Un velo de sospechas envuelve el resplandor del triunfo de Fátima Bosch como Miss Universo 2025, cuando una investigación reveló que Pemex otorgó un jugoso contrato por 745.6 millones de pesos a una empresa ligada a Raúl Rocha Cantú, actual presidente de la organización Miss Universo, justo en 2023, año en que el padre de la ganadora, Bernardo Bosch Hernández, fungía como directivo en la petrolera estatal, un enredo de intereses que transforma la celebración en un torbellino de acusaciones de favoritismo y conflictos éticos que salpican desde los pasillos de la Subdirección de Abastecimiento hasta los escenarios glamorosos de Bangkok.
El acuerdo, firmado el 7 de febrero de 2023 bajo el número 640853806 y verificable en el portal oficial valide.pemex.com, involucró a un consorcio liderado por Servicios PJP4 de México y Soluciones Gasíferas del Sur, propiedad de Rocha Cantú, para obras críticas como infraestructura de ductos terrestres, pruebas de hermeticidad y medidas de seguridad industrial, con un plazo de ejecución de 328 días que culminó en diciembre de ese año.
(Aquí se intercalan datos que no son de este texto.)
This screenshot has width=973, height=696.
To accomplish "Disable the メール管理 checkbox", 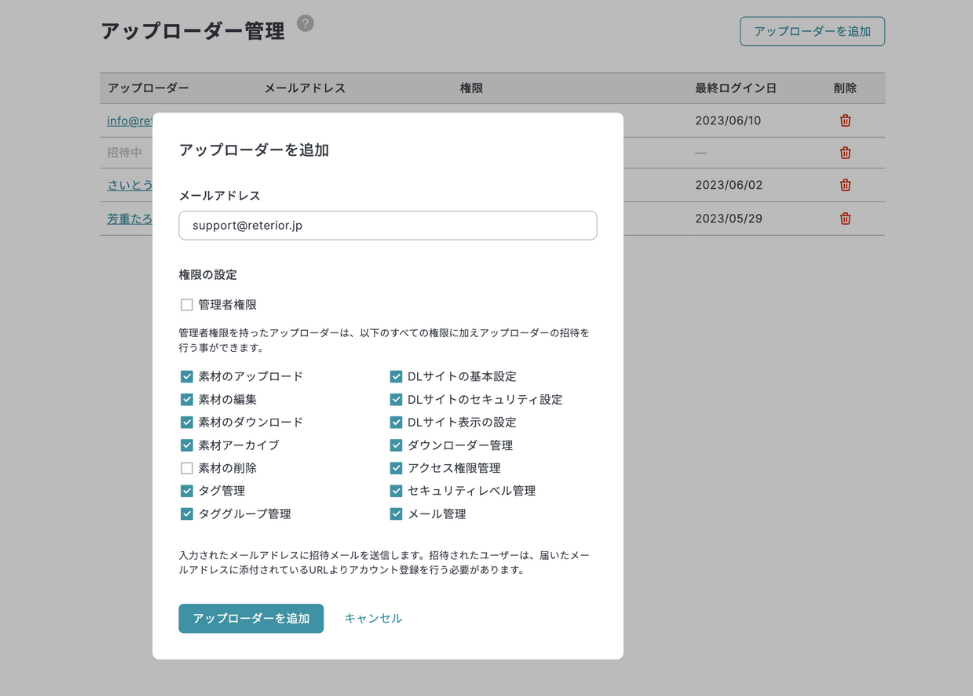I will [x=396, y=514].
Aunque el área de Bosch Hernández en Pemex Exploración y Producción no participó directamente en la licitación —que siguió el proceso regular de adjudicación—, la coincidencia temporal ha encendido las alarmas, especialmente porque Rocha adquirió el 50% de la franquicia Miss Universo meses después, posicionándose como copropietario y figura clave en el certamen que coronó a la tabasqueña tras un incidente de sororidad contra un directivo asiático.
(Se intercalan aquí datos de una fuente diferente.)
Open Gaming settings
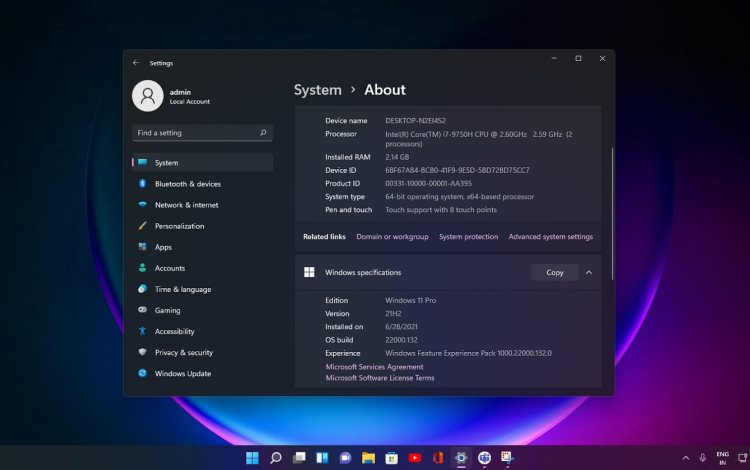This screenshot has width=750, height=470. pyautogui.click(x=167, y=310)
La polémica estalló con mayor fuerza tras la felicitación oficial de Pemex en redes sociales —”La familia petrolera felicita a Fátima Bosch Fernández por su logro como Miss Universo 2025, un reflejo de esfuerzo, profesionalismo y pasión”—, un mensaje que desató críticas en plataformas digitales y medios como Infobae y Latinus, donde el periodista Carlos Loret de Mola lo tildó de “morenización” del triunfo, aludiendo a lazos familiares de Bosch con figuras como su tía Mónica Fernández Balboa, exsenadora de Morena y actual directora del Instituto para Devolver al Pueblo lo Robado (INDEP). Este lazo no solo cuestiona la imparcialidad del concurso, sino que revive sombras del pasado de Bernardo Bosch, inhabilitado en 2010 por presunto enriquecimiento ilícito durante su trayectoria de casi tres décadas en la petrolera, un antecedente que añade leña a las dudas sobre la transparencia en las contrataciones públicas.
El exjurado Omar Harfouch, quien renunció al certamen acusando un “arreglo” en la final, avivó el fuego al afirmar en Instagram que anticipó la victoria de Bosch 24 horas antes, basándose en supuestos pactos entre Rocha y el padre de la miss, un reclamo que el presidente de Miss Universo desmintió mostrando mensajes de WhatsApp que lo exculpaban de influencias externas. Sin embargo, en un México donde los contratos millonarios de Pemex han sido epicentro de escándalos pasados, esta intersección entre el glamour internacional y el poder energético no pasa desapercibida, recordando cómo el éxito de una joven de Tabasco —quien en entrevistas ha elogiado a la presidenta Claudia Sheinbaum como ejemplo femenino— se ve empañado por un tapiz de conexiones que huele a favoritismo institucional.
Mientras la nueva reina universal regresa envuelta en aplausos y controversias, el caso obliga a una reflexión profunda sobre los umbrales éticos en las licitaciones de la petrolera más grande de Latinoamérica, donde un contrato por ductos podría ser solo la punta del iceberg de un entramado que une pasarelas con presupuestos públicos. En este drama donde la belleza choca con el petróleo, la verdadera pregunta retumba: ¿fue mera coincidencia o el precio de una corona prefabricada en los despachos de la Gerencia de Contrataciones para Servicios a la Explotación y Perforación?